יג וַיֹּאמֶר מִיכָה--עַתָּה יָדַעְתִּי, כִּי-יֵיטִיב ה׳ לִיכִּי הָיָה-לִי הַלֵּוִי, לְכֹהֵן.  {פ}
13 Alors Mikha dit : "Je suis assuré maintenant que D.ieu  me fera du bien, puisque j’ai pu avoir un Lévi pour prêtre."

Comment décrire ou qualifier la relation entre Mikha et ce Lévi ?

Il y a quelque chose de contradictoire dans cette relation. D’un côté, Mikha considère le Lévi comme son « père » et son « prêtre ». Mais d’un autre côté, c’est lui qui le nourrit, qui s’occupe de lui, il a donc une relation de supériorité sur ce prêtre qui, dit le texte, fut traité « comme l’un de ses enfants »…

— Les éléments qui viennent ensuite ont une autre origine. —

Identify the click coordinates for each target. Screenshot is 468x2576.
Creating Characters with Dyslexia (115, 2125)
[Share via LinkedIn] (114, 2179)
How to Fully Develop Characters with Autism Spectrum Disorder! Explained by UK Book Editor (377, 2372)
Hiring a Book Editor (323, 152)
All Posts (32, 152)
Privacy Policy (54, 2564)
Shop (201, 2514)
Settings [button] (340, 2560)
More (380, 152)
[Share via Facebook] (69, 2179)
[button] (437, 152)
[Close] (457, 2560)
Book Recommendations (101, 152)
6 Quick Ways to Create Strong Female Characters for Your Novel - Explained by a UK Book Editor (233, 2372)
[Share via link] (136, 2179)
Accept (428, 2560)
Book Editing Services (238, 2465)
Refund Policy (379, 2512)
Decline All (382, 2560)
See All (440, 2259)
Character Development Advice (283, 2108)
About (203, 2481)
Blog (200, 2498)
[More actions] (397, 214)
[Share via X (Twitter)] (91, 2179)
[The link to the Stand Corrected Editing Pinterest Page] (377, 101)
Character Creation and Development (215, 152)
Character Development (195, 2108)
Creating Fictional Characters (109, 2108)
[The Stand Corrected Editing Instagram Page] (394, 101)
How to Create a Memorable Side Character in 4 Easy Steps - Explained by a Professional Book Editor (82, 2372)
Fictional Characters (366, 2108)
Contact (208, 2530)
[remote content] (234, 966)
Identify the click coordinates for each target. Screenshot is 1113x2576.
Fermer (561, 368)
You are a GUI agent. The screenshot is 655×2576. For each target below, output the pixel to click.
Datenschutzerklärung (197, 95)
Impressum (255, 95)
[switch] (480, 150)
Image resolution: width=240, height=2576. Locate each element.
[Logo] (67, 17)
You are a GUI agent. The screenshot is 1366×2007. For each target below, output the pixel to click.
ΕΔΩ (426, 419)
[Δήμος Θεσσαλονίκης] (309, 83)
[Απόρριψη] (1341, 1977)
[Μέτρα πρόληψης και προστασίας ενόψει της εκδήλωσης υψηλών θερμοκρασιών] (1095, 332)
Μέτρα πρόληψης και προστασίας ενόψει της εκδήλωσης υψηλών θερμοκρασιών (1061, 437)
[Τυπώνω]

Résumons. Ce Lévi est un homme qui est parti de là où il habitait, qui ne sait pas où aller, il est étranger. Et là, une personne, Mikha, l’accueille, lui donne un endroit où s’installer, un travail, une place dans la société…

Qu’est-ce que cela vous rappelle ?

Eh bien, c’est Moché et Yitro. Moché aussi n’avait pas où aller, il était en fuite de son pays, l’Egypte. Et là, Yitro l’a accueilli, lui a donné du travail, une femme, une place…

Mais les ressemblances ne s’arrêtent pas là. La manière dont le texte exprime le consentement du Lévi à rester auprès de Mikha est plutôt rare (Choftim 17:11) :
וַיּוֹאֶל הַלֵּוִי לָשֶׁבֶת אֶת-הָאִישׁ; וַיְהִי הַנַּעַר לוֹ, כְּאַחַד מִבָּנָיו.
Le Lévi consentit à demeurer chez cet homme ; le jeune Lévi fut pour lui comme l’un de ses enfants.
Cette manière d’indiquer le consentement n’apparaît qu’une seule autre fois dans le Tanakh. L’autre fois, c’est lorsque Moché consent à rester chez son beau-père (Chémot 2:21) :
וַיּוֹאֶל מֹשֶׁה לָשֶׁבֶת אֶת-הָאִישׁ; וַיִּתֵּן אֶת-צִפֹּרָה בִתּוֹ, לְמֹשֶׁה.
Moché consentit à demeurer chez cet homme ; il donna [en mariage] Tsipora sa fille à Moché.
Quelle est la relation entre Moché et Yitro ? Qui joue le rôle du père, et qui joue celui de l’enfant ?
On retrouve aussi une ambivalence dans la relation entre Moché et Yitro. En effet, d’un côté, c’est Yitro qui accueille, nourrit, s’occupe de Moché. Mais d’un autre côté, c’est Moché qui reçoit la révélation divine, c’est lui qui devient le "prêtre", en quelques sortes, de D.ieu. En ce sens, il a une position de supériorité vis-à-vis de Yitro.

En conclusion, l’épisode de Lévi avec Mikha est une sorte de ‘remake’ de l’histoire de Moché chez Yitro.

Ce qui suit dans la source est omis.